Messung der Bodenfeuchte – Was ist Zeitbereichsreflektometrie?

Eine der wichtigsten Komponenten für gesunde und reichhaltige Ernten ist die richtige Verwaltung und Messung des Bodenfeuchtigkeitsgehalts auf den Feldern. Mithilfe von Zeitbereichsreflektometrie-Geräten können Landwirte den Wassergehalt ihres Bodens präzise messen. Diese Messung ist während der gesamten Saison besonders wichtig für eine erfolgreiche Bewässerung der Pflanzen und um sicherzustellen, dass die Felder optimale Wachstumsbedingungen aufweisen.

Was ist Zeitbereichsreflektometrie?

Die Zeitbereichsreflektometrie (TDR) nutzt eine elektromagnetische Frequenz, um den Wassergehalt im Boden zu messen. TDR-Messgeräte werden meist von Großbauern oder kommerziellen Erzeugern eingesetzt. Das Messgerät besteht aus zwei langen Metallspitzen, die direkt in den Boden gesteckt werden. Sobald sie sich im Boden befinden, wird ein Spannungsimpuls durch die Stäbe gesendet und kehrt zum Sensor zurück, der die Daten analysiert. Die Zeit, die der Impuls benötigt, um zum Sensor zurückzukehren, liefert wertvolle Informationen über den Feuchtigkeitsgehalt des Bodens. Die im Boden vorhandene Feuchtigkeitsmenge beeinflusst die Geschwindigkeit, mit der der Spannungsimpuls die Stäbe entlangläuft und zurückkehrt. Diese Berechnung oder Messung des Widerstands wird als Permittivität bezeichnet. Trockene Böden haben eine geringere Permittivität, während die Permittivität von Böden mit höherem Feuchtigkeitsgehalt viel höher ist.
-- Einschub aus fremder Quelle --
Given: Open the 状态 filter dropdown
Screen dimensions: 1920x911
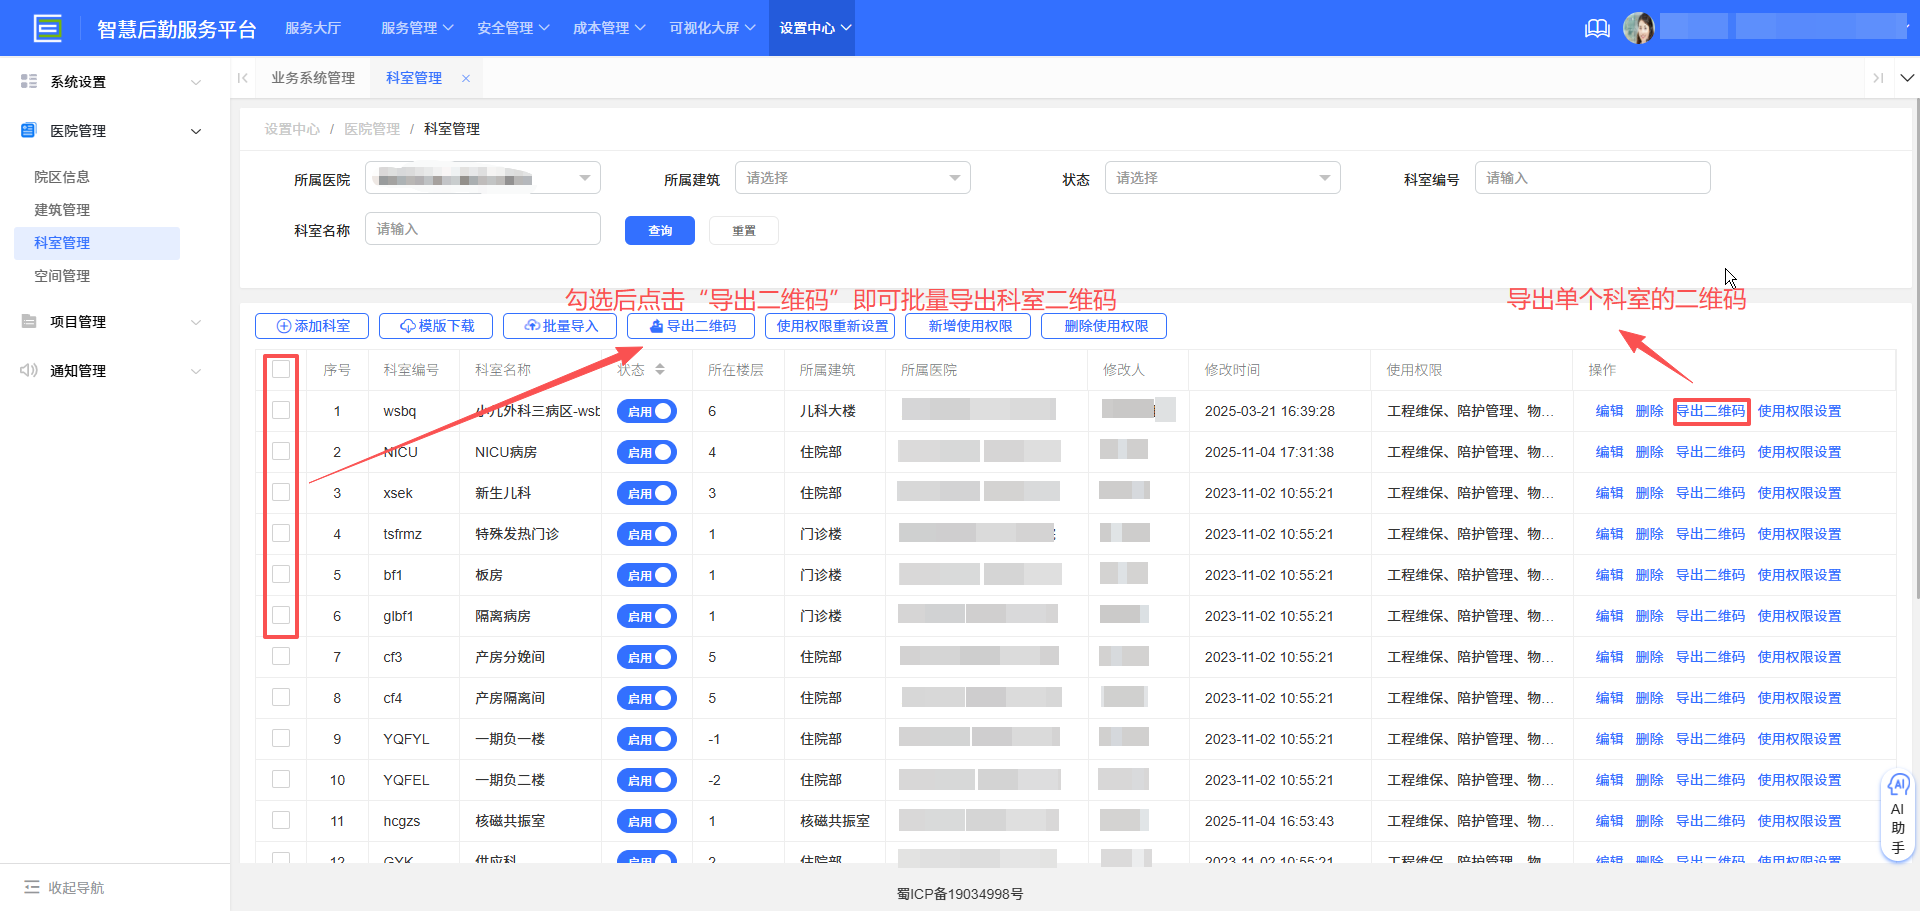Looking at the screenshot, I should tap(1221, 178).
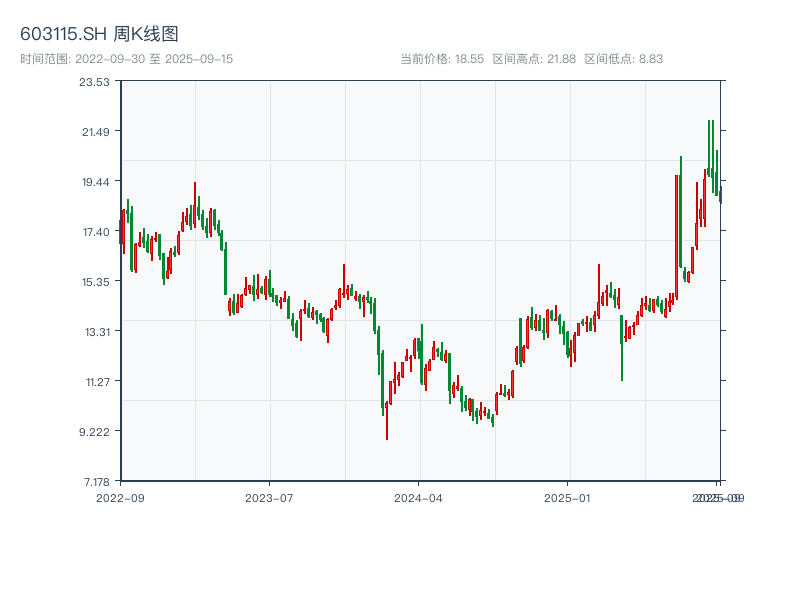Click the 当前价格 18.55 label

(442, 59)
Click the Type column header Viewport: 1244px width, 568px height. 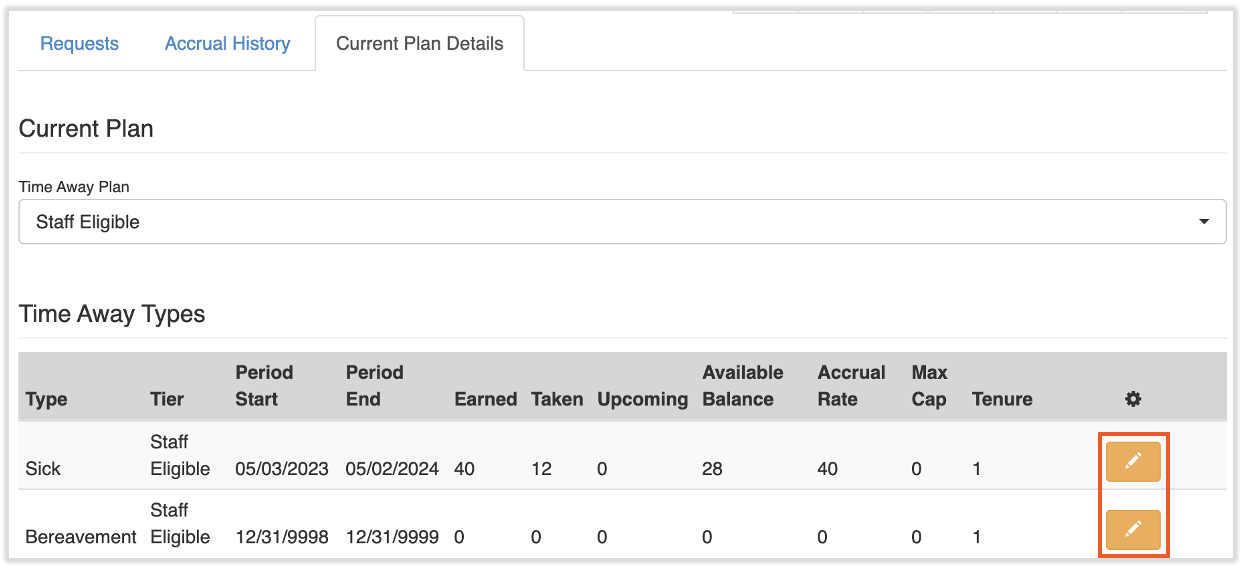tap(46, 399)
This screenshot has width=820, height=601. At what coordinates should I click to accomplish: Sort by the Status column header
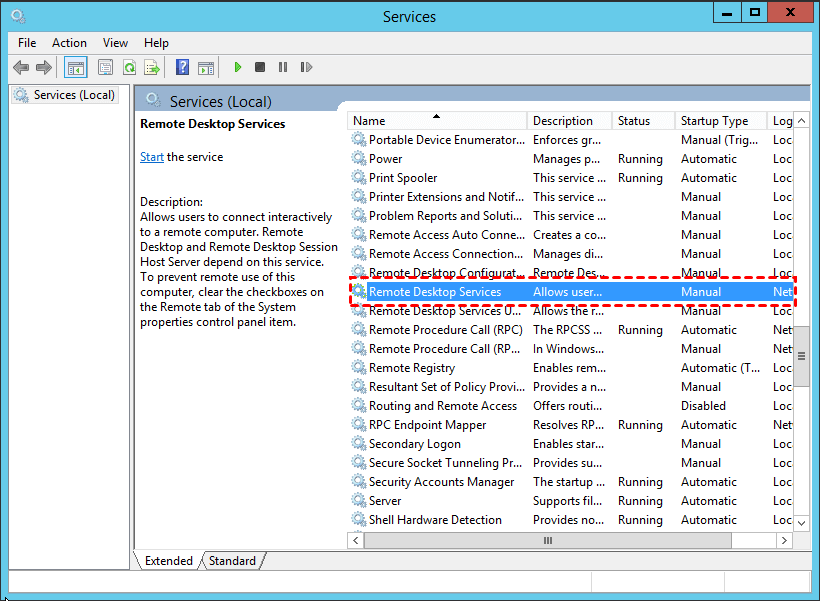634,121
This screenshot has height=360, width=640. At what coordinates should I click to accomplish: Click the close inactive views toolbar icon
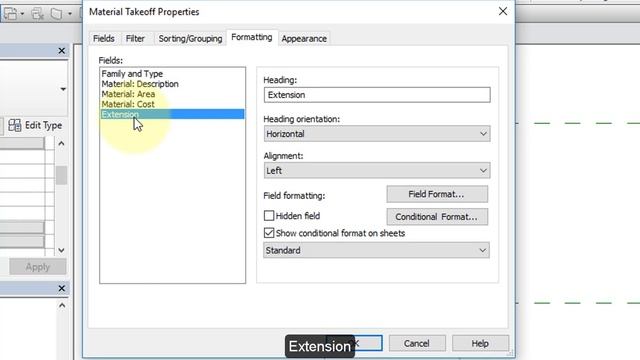pyautogui.click(x=38, y=13)
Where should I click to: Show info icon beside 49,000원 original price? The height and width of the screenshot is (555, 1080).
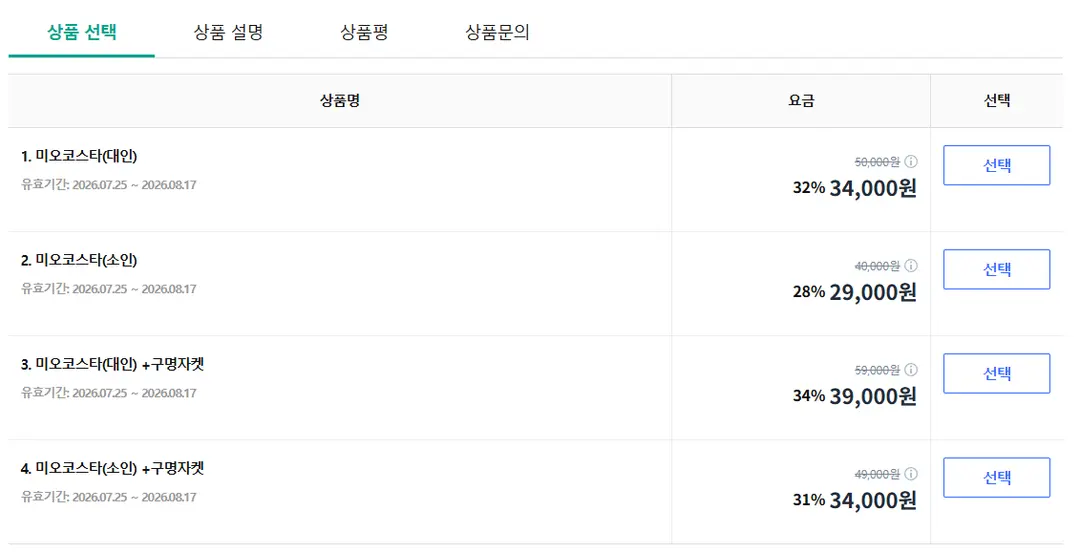[x=911, y=474]
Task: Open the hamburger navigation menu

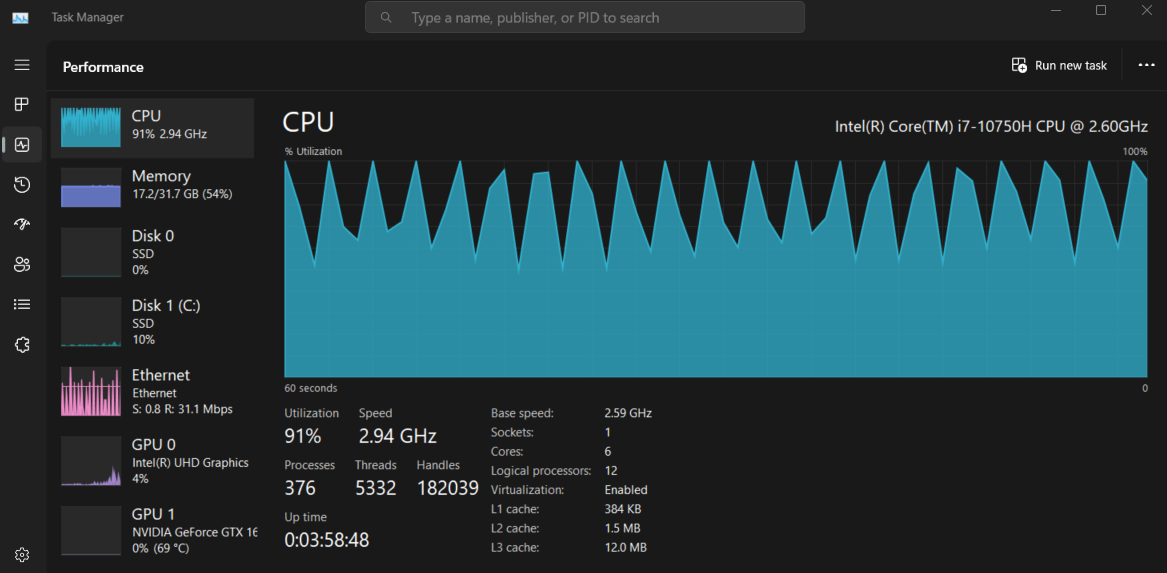Action: tap(22, 65)
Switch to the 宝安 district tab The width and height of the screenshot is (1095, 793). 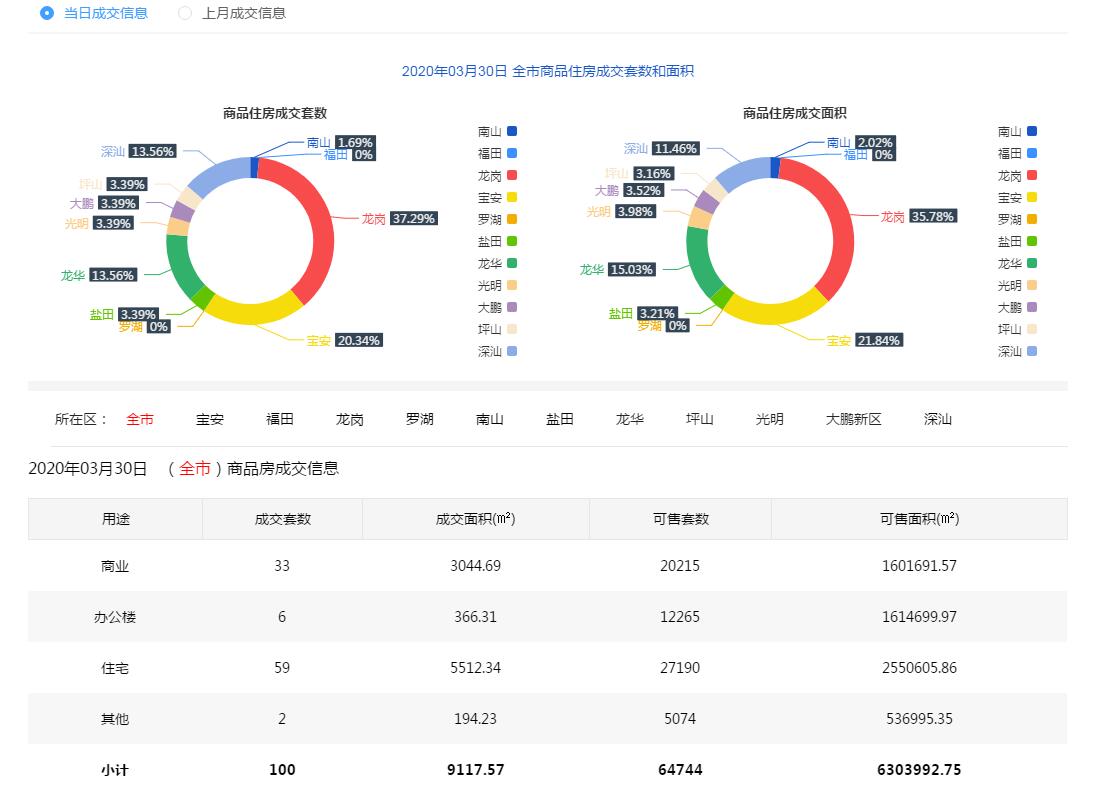210,419
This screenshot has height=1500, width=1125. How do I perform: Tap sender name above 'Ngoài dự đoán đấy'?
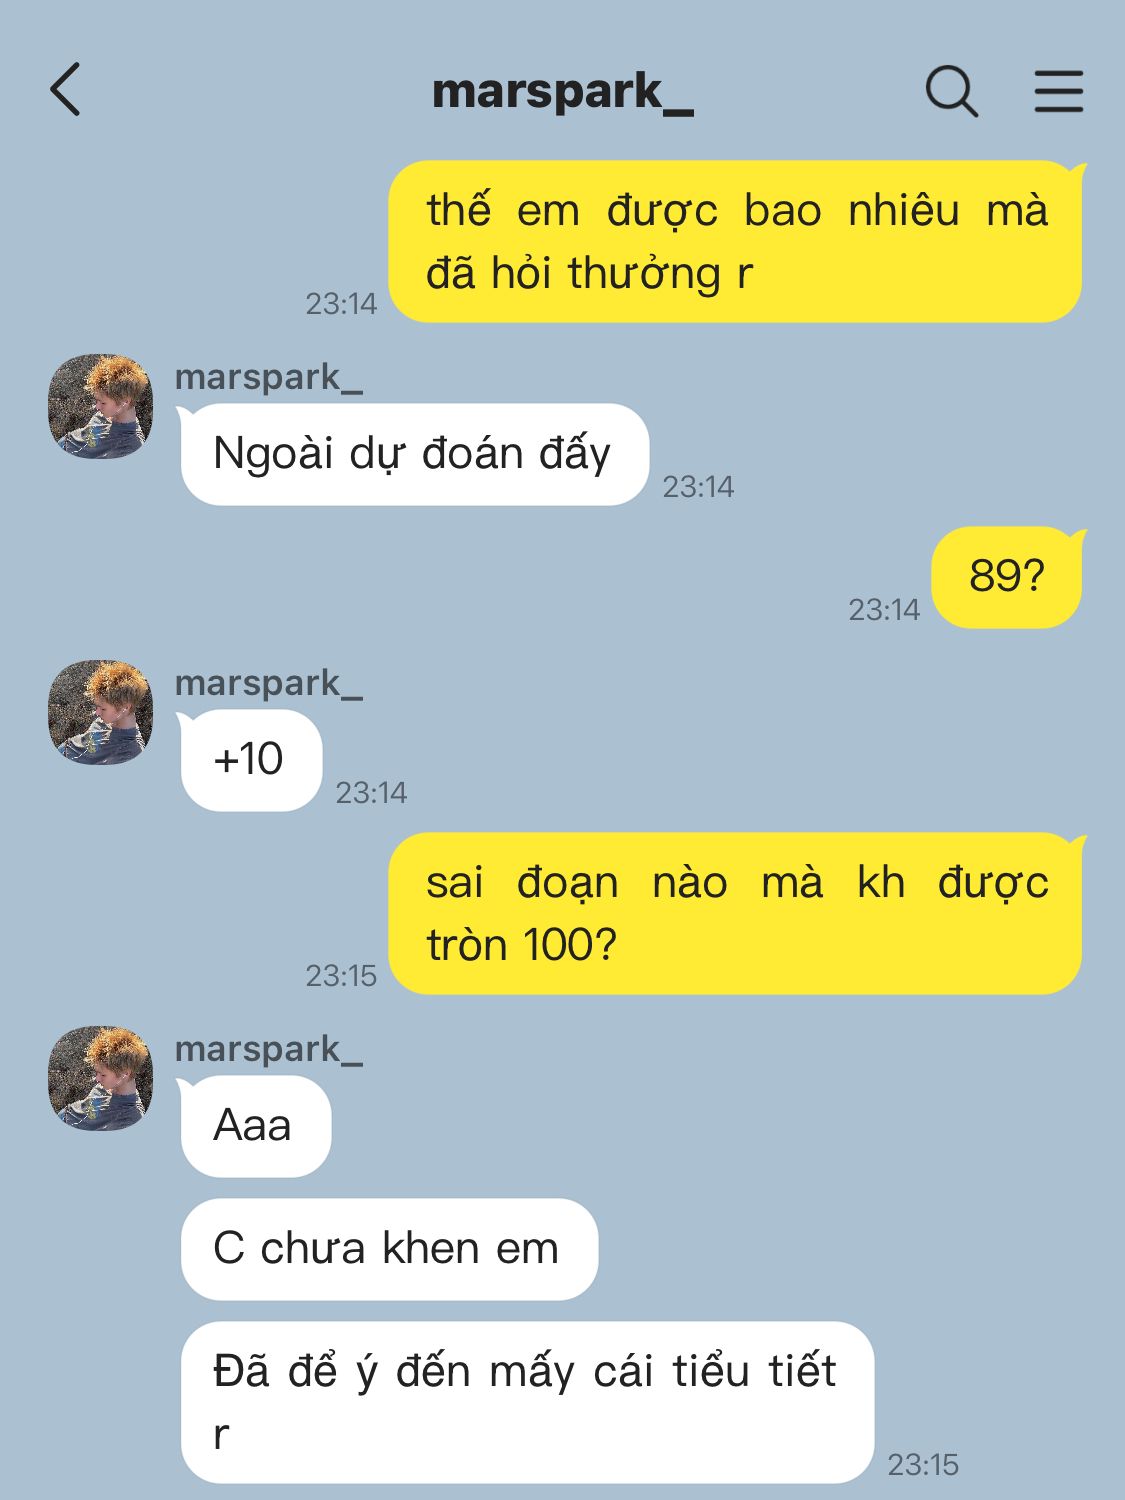coord(268,378)
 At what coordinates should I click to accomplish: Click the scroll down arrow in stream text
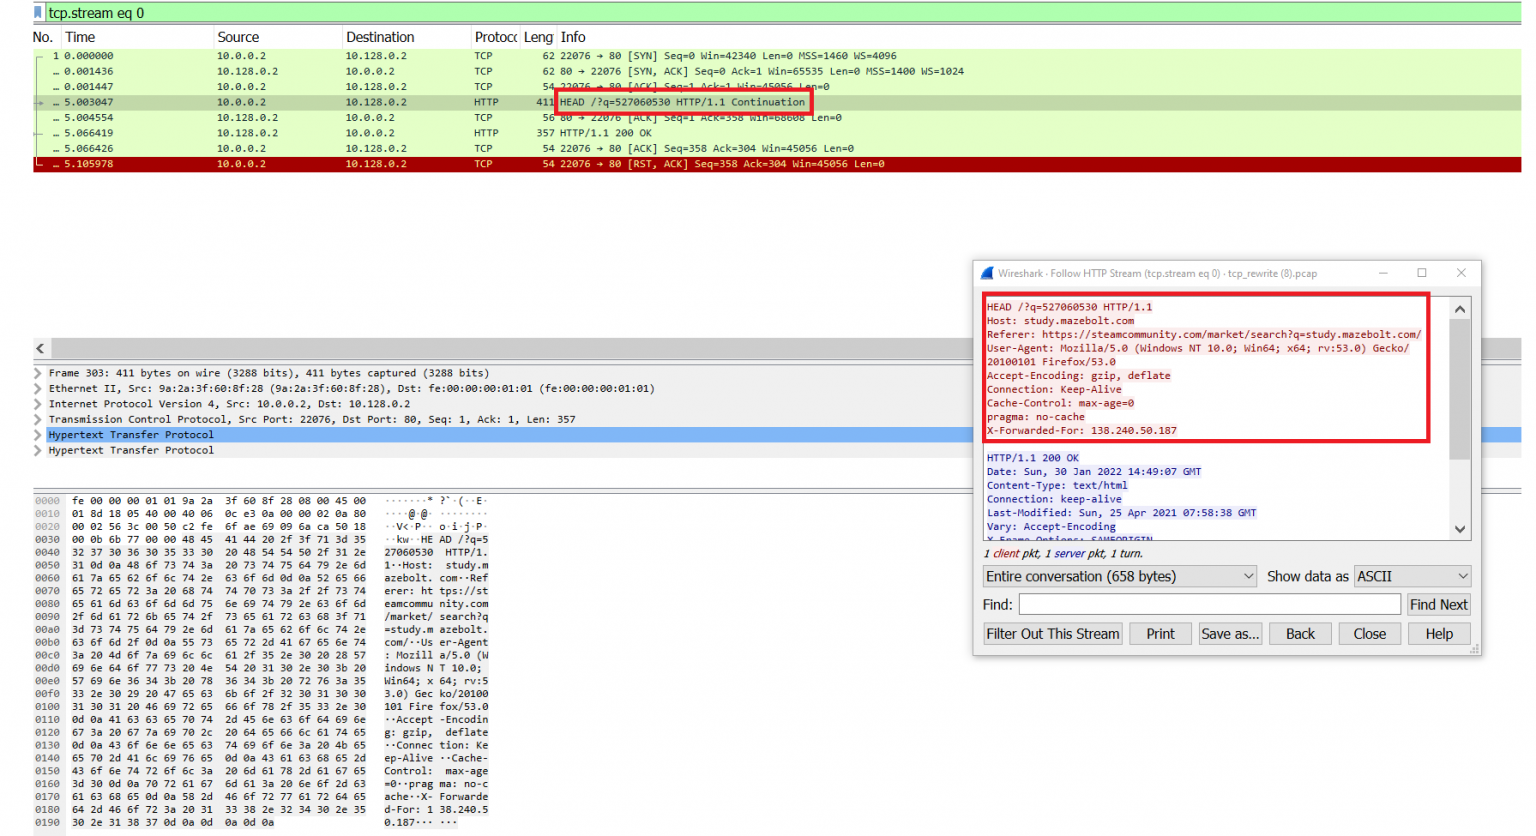1460,529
Verwendung von Zeitbereichsreflektometrie-Tools

Um eine Messung durchzuführen, stecken Sie die Metallstangen in den Boden. Beachten Sie, dass das Gerät den Feuchtigkeitsgehalt in einer Bodentiefe misst, die der Länge der Stangen entspricht. Achten Sie darauf, dass die Stangen guten Kontakt zum Boden haben, da Luftspalten zu Fehlern führen können.